As I learned when I first
read these extraordinary documents at the Reagan Library—smoking-gun
evidence, a paper trail showing that this was the actual Reagan administration
objective—I was stunned to learn that they were all done in the brief
two-year window that Bill Clark served as Reagan's national security adviser.
Clark oversaw the development of these NSDDs. In fact, he oversaw the
development of over 100 of these NSDDs. Clark was the guy at the head of the
Reagan railroad who laid the track to Cold War victory, and then silently rode
of into the sunset and didn't talk about what he did—a humility derived
from his upbringing and strong Catholic faith.
The book is filled with
policy specifics that flowed from that objective, from Clark shepherding
everything from Reagan's Strategic Defense Initiative (SDI) to the president's
covert plan to bankrupt the USSR through economic warfare.
IgnatiusInsight.com: What
were Clark's top accomplishments during his time in Washington, DC in the
1980s?
Paul Kengor: Winning the Cold War. Beyond that, he was always
there for Ronald Reagan as the president's sure-thing, as his most trusted,
dependable adviser—as his constant troubleshooter always ready for
deployment on the most sensitive mission. Reagan could count on Clark do always
do his job and to complete the most sensitive mission in complete confidence,
without blabbing about it. In the book, we disclose for the first time the
extraordinary April 1983 covert mission to save the South American country of
Suriname from becoming a Soviet-Cuban proxy state. Clark and crew kept this
quiet for over twenty years, talking only now. Historians need to learn about
this. This is for the history books. We lay out all the details in the book.
IgnatiusInsight.com: What
were some of the challenges involved in writing this biography?

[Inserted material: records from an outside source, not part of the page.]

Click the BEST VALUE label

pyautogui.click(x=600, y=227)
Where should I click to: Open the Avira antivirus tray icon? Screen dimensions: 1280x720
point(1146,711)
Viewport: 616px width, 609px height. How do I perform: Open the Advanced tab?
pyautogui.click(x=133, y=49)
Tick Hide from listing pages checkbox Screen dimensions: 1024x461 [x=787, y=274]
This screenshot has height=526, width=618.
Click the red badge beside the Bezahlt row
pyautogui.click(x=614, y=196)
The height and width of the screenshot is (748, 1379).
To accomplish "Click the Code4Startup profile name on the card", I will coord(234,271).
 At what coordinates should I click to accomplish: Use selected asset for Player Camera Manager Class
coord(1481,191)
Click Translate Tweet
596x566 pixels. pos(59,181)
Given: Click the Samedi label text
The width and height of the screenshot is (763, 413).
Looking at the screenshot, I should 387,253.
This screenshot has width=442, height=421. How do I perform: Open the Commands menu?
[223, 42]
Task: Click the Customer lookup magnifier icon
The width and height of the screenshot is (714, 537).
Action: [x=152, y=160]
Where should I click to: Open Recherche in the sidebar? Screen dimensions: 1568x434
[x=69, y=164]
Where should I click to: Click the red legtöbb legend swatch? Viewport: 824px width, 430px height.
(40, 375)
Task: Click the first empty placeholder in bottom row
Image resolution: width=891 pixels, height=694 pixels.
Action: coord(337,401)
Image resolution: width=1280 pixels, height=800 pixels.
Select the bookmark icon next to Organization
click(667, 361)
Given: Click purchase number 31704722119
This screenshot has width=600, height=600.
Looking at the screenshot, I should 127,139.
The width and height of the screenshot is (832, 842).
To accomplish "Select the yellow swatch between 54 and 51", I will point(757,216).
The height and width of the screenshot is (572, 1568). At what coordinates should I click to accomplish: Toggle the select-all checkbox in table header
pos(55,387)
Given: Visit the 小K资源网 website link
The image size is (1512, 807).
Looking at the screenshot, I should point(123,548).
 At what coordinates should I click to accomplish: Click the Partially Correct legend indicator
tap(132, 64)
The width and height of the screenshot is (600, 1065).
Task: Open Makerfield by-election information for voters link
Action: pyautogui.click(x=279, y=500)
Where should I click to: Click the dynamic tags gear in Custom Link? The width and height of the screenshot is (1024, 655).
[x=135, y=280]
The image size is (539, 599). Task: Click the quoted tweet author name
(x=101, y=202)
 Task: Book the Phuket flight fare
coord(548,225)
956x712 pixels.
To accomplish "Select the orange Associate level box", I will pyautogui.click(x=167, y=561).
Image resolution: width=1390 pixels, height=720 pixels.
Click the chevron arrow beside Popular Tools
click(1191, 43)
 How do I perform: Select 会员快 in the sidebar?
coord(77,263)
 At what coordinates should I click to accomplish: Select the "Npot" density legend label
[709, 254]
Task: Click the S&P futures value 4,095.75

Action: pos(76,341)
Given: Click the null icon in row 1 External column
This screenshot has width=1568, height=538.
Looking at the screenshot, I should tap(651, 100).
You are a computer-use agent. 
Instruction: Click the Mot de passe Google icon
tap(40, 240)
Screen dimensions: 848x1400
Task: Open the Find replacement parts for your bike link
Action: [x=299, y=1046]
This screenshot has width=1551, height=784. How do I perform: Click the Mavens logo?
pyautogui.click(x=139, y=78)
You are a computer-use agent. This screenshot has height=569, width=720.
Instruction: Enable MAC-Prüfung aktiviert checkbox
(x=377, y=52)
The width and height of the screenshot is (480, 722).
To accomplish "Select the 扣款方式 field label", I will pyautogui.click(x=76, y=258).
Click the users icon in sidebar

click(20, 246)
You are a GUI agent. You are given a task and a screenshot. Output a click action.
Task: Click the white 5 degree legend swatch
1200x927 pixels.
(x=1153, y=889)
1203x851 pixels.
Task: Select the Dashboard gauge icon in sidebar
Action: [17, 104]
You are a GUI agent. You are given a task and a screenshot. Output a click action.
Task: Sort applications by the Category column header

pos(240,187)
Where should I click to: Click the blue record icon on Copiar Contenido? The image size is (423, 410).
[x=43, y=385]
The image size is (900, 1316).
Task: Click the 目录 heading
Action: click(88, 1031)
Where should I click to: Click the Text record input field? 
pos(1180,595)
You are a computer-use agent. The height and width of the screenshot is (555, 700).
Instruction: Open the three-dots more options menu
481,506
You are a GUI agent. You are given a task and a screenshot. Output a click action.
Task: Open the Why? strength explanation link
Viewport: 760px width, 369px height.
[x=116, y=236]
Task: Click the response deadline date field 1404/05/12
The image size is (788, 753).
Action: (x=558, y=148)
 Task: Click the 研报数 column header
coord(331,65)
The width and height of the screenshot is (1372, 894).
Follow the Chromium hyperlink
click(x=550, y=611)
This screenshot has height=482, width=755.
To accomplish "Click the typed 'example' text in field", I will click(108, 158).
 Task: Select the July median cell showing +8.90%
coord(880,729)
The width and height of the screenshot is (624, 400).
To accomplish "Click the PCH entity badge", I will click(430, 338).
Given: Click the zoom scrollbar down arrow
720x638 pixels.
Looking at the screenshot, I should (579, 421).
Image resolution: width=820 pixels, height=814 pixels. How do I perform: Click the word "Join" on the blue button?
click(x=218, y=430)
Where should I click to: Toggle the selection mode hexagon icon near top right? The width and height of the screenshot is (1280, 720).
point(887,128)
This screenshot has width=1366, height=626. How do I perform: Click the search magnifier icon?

Paul Kengor: My biggest challenge was getting this humble man to
tell this significant story, which is also simply a good story about a man and
his spiritual journey, aside from the historical significance of what he and
Reagan did together. I knew this was a wonderful story in all aspects. I
finally prevailed—with the indispensable help of Pat Clark Doerner, a
God-send on this project—only by consistently appealing to Bill Clark's
sense of duty, duty to the Reagan record and legacy and duty to history.